Brown University Audits AI Therapy Chatbots: 15 Ethical Failures Across 137 Sessions
- Brown University researchers systematically audited AI therapy chatbots across 137 sessions, evaluated by trained peer counselors and licensed psychologists — the most rigorous ethics audit of LLM-based mental health tools to date
- 15 recurring ethical failures identified, grouped into 5 thematic categories — the failures are not rare edge cases but patterned, predictable violations
- "Lack of contextual understanding" emerged as a core failure theme — AI cannot integrate session history, cultural context, and clinical priorities the way a human therapist does
- California SB 903 (2025-26 session) would prohibit AI from making independent therapeutic decisions, detecting emotions, or recording therapy without consent — legislative response to the ethical gap
For two years, the mental health field has been debating AI therapy chatbots in the abstract. The debates produced position papers and think-pieces but little empirical data on what actually goes wrong when patients interact with these systems. A Brown University team, presenting at the 2025 AAAI/ACM Conference on AI Ethics and Society, decided to stop debating and start measuring. They audited 137 AI therapy sessions with structured expert review. The findings should settle the debate — or at least refocus it.
The 15 failures and the 5 themes
The research identified 15 recurring ethical failures grouped into 5 categories:
1. Contextual understanding failures — The AI cannot hold the full clinical picture across a session, let alone across sessions. Each interaction starts from a limited context window; the patient's history, previous disclosures, and treatment goals are not reliably integrated.
2. Scope and competency failures — The AI responds to content it is not equipped to handle safely: active suicidality, psychotic symptoms, complex trauma presentations. It does not recognize its own limitations consistently.
3. Boundary violations — The AI makes interventions that exceed the "supportive companion" role the system was designed for, venturing into diagnostic territory or treatment recommendations without the clinical framework to do so responsibly.
4. Informed consent gaps — Patients do not consistently understand what the AI is, what it can and cannot do, or how their data is being used.
5. Harm mitigation failures — When a patient expresses acute distress, the AI's responses do not reliably match the risk level.
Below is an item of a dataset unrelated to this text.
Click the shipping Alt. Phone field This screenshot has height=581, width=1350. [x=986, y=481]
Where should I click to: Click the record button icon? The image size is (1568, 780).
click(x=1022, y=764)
Crisis escalation protocols exist on paper but fail in practice.
The California legislative response
California SB 903 (2025–26 session) is one direct response. The bill would prohibit licensed professionals from allowing AI to perform independent therapeutic decisions or emotion detection, and would require patient informed consent before AI records or transcribes therapy sessions. Illinois enacted similar legislation in 2025. The regulatory wave is following the evidence — and the evidence is not good for AI therapy chatbots operating without human oversight.
For your practice
For clinicians using or considering AI tools: the Brown audit reveals the specific failure modes to watch for. If you use AI for note-taking or scheduling, the risk is lower. If you use AI in any patient-facing therapeutic capacity, the audit findings apply directly — require informed consent, maintain human review of all clinical content, and assume AI cannot handle crisis presentations. For the regulatory context: California SB 903 and similar bills will affect practice even where they are not yet law, because malpractice standards follow regulatory trends. For patient advocacy: know that "AI therapy" tools patients may be using outside your oversight carry documented ethical risks — this is the data to bring into that conversation.
We spent two years debating whether AI therapy chatbots cross ethical lines. Brown University counted the crossings. The number is 15, across 5 categories, in a patterned and predictable way.
Single research team's audit methodology. Specific AI systems audited may have been updated since testing. Expert review involves subjective judgment even when structured. Generalizability to newer LLMs (GPT-5, Claude 4 generation) uncertain as models continue to evolve.